### Kutipan Teks
* * * * * * * * *
Keberadaan Vinnel di Saudi juga mencuat tatkala Saddam Hussein mengirimkan amada tanknya ke Kuwait dan nyaris mengancam ladang-ladang minyak di wilayah Saudi. SANG yang dilatih Vinnel Corporation berhasil menghalau pasukan Saddam dan bebaslah ladang-ladang minyak Saudi dari terkaman Irak, walau pada hakikatnya ladang-ladang minyak tersebut sudah lama dikuasai AS.
Yang tidak disadari banyak pemimpin Saudi Arabia, dan juga pemimpin-pemimpin negeri lainnya yang sangat tergantug pada PMC AS, Vinnel sesungguhnya—seperti banyak PMC AS lainnya—tidak semata-mata bekerja untuk melayani orderan yang tertera hitam di atas putih, melainkan juga memasukkan program-programnya sendiri, antara lain dan ini yang paling sering adalah mencoba alat-alat atau pun senjata baru. Jika hasilnya memuaskan maka senjata-senjata baru itu pun akan mulai diproduksi massal, tapi sebaliknya, jika dinilai kurang memuaskan maka akan disempurnakan. Tak peduli bahwa uji coba itu, tak jarang sudah terlanjur menimbulkan korban. Inilah yang kadang tida terpikirkan.
* * * * * * * * *
### Data Tercatat
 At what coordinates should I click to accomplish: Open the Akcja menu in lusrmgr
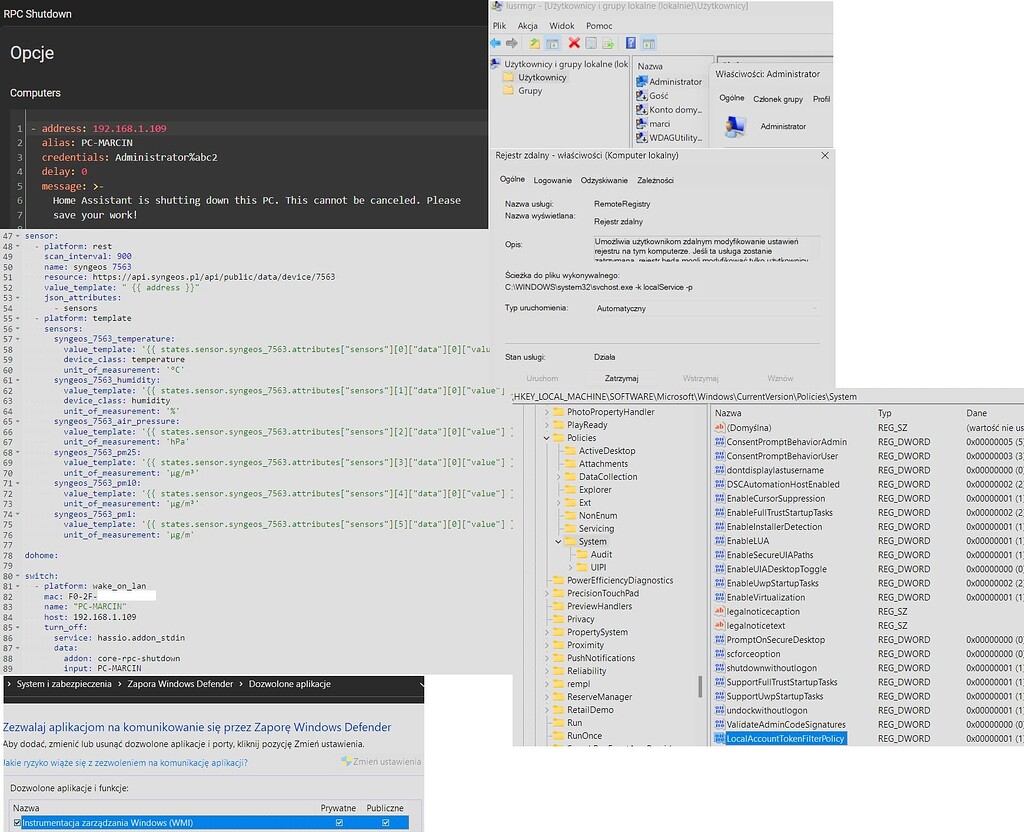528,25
* * * * * * * * *
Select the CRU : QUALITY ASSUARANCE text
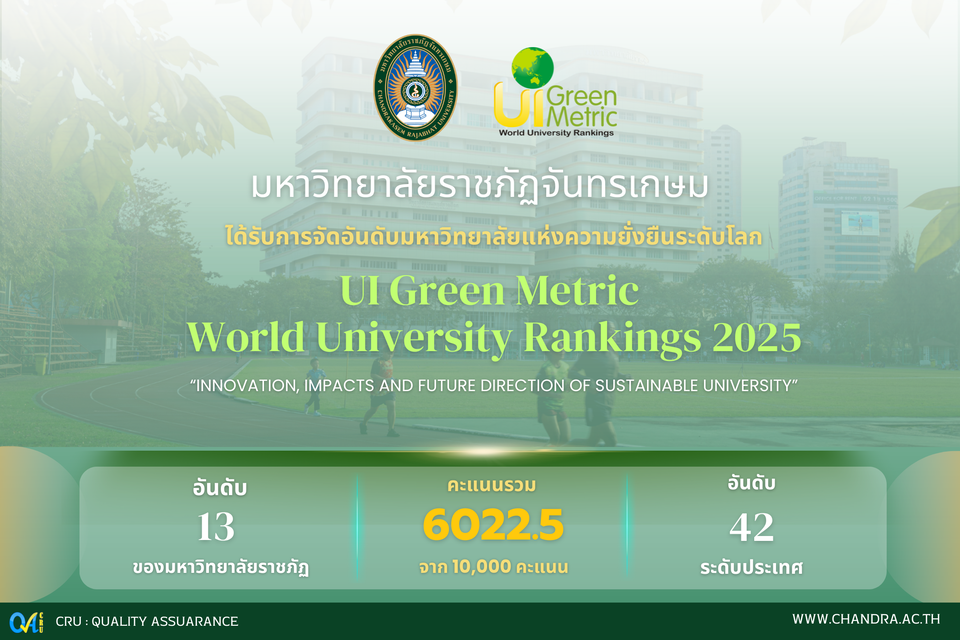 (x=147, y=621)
* * * * * * * * *
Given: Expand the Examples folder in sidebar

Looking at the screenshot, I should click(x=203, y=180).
* * * * * * * * *
Salin bagian teks tentang Vinnel di Saudi dari "Yang tidak disadari" sampai "kadang tida terpikirkan.", termasuk kedua bagian itu.

Yang tidak disadari banyak pemimpin Saudi Arabia, dan juga pemimpin-pemimpin negeri lainnya yang sangat tergantug pada PMC AS, Vinnel sesungguhnya—seperti banyak PMC AS lainnya—tidak semata-mata bekerja untuk melayani orderan yang tertera hitam di atas putih, melainkan juga memasukkan program-programnya sendiri, antara lain dan ini yang paling sering adalah mencoba alat-alat atau pun senjata baru. Jika hasilnya memuaskan maka senjata-senjata baru itu pun akan mulai diproduksi massal, tapi sebaliknya, jika dinilai kurang memuaskan maka akan disempurnakan. Tak peduli bahwa uji coba itu, tak jarang sudah terlanjur menimbulkan korban. Inilah yang kadang tida terpikirkan.